**Exercise description**
Scan the data below. Pull out each line where "author" occurs.

[Collected data]
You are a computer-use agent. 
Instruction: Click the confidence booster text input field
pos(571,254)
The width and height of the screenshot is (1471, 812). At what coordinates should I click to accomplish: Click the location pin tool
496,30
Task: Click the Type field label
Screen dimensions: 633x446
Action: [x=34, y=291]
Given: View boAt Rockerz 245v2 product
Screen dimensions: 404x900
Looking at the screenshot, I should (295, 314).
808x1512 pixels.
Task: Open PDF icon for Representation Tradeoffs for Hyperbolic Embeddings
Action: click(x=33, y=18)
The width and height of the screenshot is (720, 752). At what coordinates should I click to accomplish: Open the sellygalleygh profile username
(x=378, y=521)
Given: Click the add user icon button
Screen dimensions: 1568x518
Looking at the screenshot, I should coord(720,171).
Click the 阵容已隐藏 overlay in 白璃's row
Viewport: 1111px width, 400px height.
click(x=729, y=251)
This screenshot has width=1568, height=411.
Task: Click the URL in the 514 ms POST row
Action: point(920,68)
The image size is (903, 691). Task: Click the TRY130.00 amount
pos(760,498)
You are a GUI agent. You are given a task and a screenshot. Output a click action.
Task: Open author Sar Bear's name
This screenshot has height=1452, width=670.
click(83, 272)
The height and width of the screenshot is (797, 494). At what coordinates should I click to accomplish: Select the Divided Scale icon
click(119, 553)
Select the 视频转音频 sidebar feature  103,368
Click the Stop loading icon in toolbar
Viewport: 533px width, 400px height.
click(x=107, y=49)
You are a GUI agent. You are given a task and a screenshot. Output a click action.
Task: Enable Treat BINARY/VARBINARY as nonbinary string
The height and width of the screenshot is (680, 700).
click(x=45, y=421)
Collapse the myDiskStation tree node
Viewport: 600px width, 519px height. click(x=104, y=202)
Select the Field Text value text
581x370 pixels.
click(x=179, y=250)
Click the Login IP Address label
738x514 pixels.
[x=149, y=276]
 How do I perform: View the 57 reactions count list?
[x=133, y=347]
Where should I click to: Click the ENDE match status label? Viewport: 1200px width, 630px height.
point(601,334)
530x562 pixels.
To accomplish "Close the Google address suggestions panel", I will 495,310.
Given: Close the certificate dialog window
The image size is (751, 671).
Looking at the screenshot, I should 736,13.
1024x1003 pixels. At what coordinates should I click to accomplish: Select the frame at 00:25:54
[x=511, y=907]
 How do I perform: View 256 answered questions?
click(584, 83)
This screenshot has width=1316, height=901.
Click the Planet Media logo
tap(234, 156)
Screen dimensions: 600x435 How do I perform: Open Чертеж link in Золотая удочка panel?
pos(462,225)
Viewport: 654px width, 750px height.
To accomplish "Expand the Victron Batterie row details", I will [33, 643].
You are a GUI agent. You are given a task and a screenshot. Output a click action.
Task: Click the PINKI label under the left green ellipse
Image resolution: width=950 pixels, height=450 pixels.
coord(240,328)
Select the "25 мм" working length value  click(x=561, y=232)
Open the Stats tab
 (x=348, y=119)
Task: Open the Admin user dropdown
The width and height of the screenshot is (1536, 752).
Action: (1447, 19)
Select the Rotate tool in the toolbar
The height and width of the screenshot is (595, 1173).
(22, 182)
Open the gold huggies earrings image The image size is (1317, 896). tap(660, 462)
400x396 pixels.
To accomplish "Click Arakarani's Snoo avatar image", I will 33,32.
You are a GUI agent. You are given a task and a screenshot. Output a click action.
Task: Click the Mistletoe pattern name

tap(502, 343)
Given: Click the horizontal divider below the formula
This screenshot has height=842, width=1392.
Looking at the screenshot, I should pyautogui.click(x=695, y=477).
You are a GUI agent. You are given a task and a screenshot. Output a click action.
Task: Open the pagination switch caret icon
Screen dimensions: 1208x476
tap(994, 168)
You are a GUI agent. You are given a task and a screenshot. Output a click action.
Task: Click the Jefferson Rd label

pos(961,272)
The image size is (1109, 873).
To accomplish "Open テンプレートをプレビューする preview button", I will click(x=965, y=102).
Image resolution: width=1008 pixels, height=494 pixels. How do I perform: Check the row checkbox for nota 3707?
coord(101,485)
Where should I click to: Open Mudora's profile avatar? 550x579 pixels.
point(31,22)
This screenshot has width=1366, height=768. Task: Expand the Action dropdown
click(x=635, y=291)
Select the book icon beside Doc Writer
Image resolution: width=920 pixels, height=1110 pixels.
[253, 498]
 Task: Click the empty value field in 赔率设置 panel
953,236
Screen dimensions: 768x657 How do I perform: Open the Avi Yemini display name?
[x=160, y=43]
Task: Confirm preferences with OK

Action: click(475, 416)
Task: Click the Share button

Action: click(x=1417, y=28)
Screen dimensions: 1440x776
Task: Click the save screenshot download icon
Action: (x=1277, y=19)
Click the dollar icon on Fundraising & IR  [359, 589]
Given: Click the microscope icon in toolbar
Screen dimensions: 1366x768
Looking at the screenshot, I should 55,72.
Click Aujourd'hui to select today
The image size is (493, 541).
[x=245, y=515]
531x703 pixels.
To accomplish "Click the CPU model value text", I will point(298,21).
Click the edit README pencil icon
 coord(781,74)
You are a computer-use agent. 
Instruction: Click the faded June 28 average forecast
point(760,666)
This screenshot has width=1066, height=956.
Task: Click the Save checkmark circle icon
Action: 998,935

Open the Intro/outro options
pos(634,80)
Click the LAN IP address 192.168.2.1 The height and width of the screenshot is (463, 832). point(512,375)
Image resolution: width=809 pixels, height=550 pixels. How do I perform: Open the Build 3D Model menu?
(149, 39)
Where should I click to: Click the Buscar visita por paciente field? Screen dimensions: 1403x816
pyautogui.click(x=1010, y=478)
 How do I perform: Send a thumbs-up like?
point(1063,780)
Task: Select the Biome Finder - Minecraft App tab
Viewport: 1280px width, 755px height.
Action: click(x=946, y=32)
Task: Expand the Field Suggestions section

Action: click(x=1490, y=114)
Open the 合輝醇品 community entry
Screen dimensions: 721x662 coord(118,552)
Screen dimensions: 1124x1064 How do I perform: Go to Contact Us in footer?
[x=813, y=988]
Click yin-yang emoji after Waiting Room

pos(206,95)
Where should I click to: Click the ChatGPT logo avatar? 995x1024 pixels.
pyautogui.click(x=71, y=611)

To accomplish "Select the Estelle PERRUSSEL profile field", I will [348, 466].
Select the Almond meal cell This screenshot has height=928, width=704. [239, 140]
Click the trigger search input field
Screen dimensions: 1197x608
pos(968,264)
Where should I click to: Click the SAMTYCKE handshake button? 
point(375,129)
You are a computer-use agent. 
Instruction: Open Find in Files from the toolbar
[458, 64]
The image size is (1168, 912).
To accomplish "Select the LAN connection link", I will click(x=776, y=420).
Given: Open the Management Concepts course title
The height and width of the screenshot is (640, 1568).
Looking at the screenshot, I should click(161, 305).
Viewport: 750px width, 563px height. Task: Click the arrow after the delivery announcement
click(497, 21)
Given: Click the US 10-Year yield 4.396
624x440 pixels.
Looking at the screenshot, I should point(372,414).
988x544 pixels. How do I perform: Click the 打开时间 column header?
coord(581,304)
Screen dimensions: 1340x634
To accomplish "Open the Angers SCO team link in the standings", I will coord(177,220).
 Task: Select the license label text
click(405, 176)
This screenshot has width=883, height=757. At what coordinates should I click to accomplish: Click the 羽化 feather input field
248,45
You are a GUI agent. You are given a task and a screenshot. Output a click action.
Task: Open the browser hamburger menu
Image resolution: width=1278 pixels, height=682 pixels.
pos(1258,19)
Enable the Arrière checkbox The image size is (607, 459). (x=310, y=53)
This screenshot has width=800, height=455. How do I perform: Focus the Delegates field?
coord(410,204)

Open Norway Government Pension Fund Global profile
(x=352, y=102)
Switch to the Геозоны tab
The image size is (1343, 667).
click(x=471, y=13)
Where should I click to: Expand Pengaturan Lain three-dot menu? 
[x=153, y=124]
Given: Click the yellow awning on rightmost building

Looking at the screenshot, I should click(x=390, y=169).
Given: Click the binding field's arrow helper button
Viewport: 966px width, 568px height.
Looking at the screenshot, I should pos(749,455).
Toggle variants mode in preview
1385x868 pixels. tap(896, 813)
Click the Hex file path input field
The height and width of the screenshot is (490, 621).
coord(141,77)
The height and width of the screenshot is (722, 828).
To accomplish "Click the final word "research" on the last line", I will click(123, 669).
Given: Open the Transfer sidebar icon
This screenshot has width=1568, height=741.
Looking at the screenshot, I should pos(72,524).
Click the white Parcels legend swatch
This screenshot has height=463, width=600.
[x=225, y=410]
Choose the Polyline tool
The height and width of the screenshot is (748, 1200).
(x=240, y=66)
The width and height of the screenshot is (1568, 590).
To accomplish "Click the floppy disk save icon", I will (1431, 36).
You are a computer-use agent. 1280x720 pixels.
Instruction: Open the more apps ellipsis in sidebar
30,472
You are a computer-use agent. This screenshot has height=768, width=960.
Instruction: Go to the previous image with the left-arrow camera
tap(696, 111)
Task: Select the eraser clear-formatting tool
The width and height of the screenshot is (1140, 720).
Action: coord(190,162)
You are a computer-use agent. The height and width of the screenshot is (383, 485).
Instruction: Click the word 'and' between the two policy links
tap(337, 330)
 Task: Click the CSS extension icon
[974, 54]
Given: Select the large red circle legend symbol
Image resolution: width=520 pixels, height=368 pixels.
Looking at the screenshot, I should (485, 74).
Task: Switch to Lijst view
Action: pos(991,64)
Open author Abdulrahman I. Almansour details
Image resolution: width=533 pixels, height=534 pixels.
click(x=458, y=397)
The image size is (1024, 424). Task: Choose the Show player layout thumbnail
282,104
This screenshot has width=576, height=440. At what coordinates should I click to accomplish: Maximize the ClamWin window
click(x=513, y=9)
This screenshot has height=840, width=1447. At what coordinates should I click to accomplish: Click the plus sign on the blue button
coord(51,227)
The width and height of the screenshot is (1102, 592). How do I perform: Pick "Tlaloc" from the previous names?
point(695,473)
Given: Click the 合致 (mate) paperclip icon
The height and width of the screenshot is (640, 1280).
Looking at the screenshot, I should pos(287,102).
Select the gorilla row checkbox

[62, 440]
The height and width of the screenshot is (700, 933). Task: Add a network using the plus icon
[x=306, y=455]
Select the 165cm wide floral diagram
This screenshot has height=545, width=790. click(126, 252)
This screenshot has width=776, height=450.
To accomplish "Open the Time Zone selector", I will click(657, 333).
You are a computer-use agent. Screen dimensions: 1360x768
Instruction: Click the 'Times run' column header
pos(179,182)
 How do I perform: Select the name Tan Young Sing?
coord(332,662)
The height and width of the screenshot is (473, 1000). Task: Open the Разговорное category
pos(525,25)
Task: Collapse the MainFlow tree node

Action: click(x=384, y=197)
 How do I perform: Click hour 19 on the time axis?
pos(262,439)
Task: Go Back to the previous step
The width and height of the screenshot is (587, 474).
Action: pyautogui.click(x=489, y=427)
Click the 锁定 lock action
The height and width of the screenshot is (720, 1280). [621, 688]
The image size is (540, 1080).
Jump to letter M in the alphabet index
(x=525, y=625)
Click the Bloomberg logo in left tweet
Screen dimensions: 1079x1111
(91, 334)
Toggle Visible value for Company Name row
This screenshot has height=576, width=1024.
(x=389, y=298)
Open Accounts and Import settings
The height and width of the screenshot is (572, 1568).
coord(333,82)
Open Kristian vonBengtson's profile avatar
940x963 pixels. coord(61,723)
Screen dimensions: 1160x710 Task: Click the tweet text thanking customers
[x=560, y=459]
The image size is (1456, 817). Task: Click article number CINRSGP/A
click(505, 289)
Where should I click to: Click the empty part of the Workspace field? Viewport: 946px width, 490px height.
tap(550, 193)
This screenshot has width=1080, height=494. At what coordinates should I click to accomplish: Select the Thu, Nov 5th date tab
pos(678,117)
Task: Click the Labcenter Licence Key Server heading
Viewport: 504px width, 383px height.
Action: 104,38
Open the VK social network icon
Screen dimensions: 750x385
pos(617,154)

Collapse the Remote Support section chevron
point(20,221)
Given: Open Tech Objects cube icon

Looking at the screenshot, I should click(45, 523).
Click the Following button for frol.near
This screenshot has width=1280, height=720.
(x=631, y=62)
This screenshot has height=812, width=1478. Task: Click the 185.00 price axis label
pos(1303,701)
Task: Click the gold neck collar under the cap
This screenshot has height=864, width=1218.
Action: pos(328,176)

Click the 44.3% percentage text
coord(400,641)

**Written solution**
Task: Open author Sar Bear's name
Open author Abdulrahman I. Almansour details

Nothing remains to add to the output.